■ Task ■
Quote exactly, and only, the lines of the material below from the line with "1419x840 pixels." through the line with "Open the Indstillinger main menu".

Start of Block

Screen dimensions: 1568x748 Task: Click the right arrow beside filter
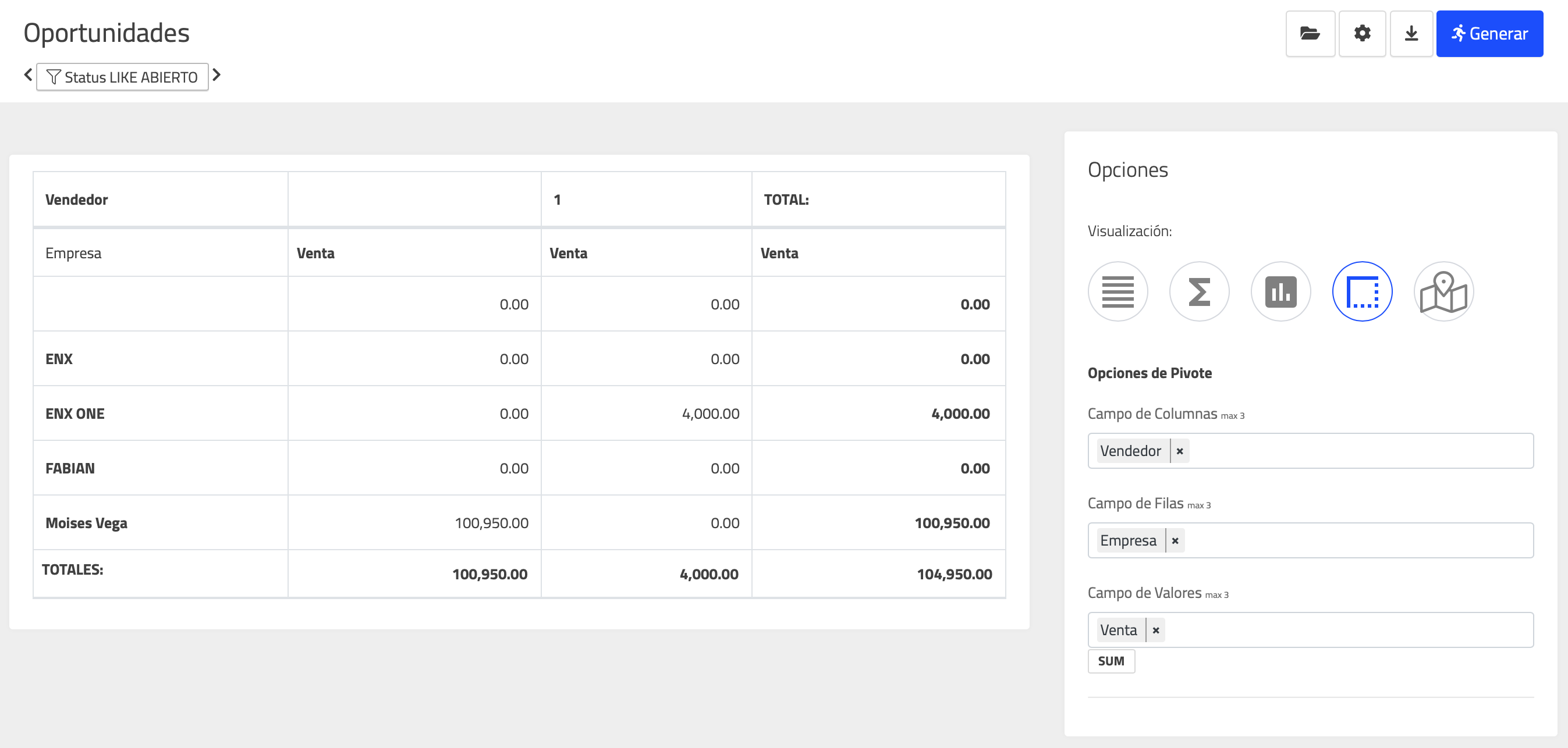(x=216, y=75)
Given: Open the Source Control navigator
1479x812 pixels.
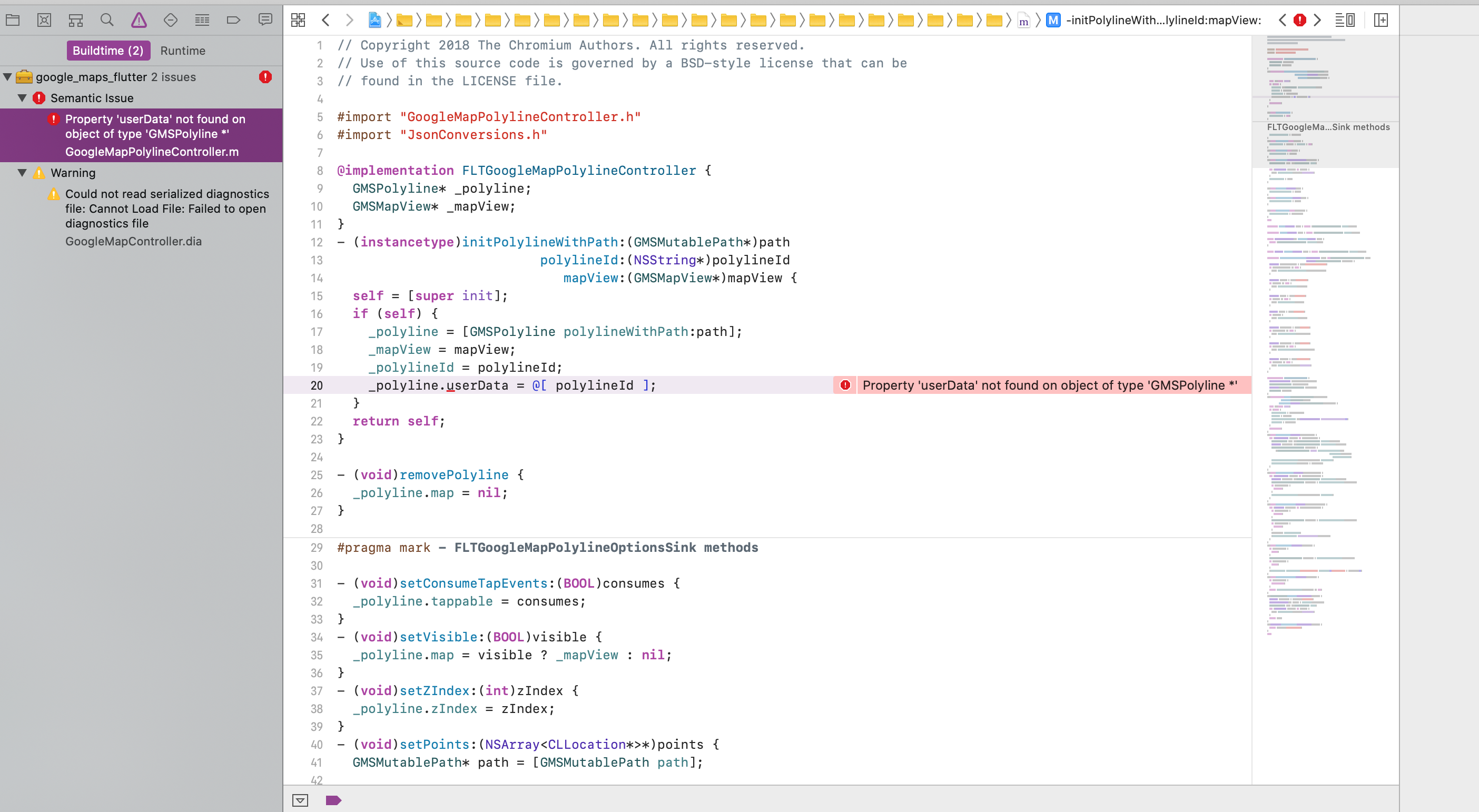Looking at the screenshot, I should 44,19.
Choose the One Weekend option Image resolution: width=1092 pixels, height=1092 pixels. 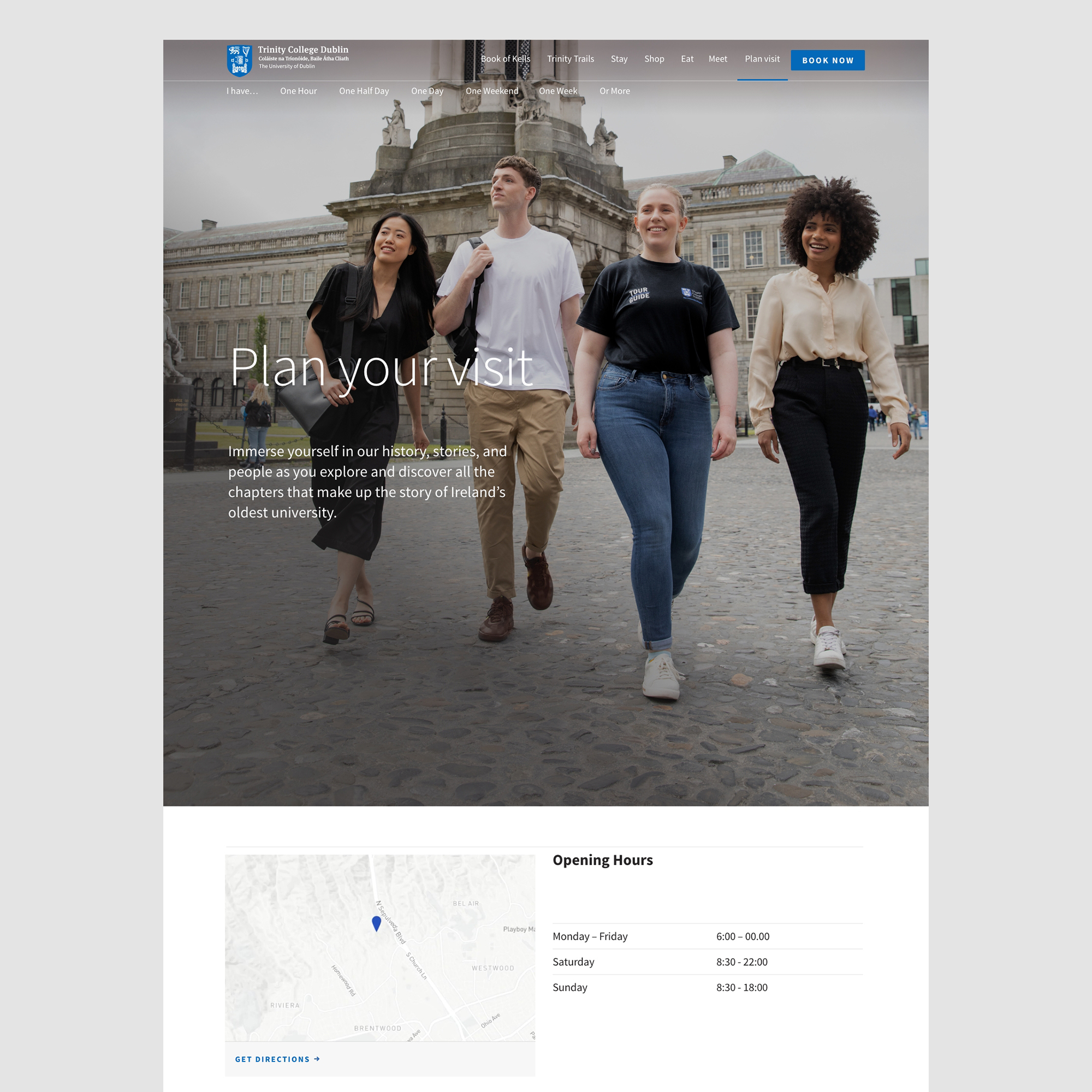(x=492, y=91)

End of Block
Start of Block

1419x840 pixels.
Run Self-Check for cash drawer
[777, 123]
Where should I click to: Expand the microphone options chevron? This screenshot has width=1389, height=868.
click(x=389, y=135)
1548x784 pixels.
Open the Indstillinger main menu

End of Block

■ Result ■
1419x840 pixels.
Run Self-Check for cash drawer
[777, 123]
Where should I click to: Expand the microphone options chevron? This screenshot has width=1389, height=868.
click(x=389, y=135)
1548x784 pixels.
Open the Indstillinger main menu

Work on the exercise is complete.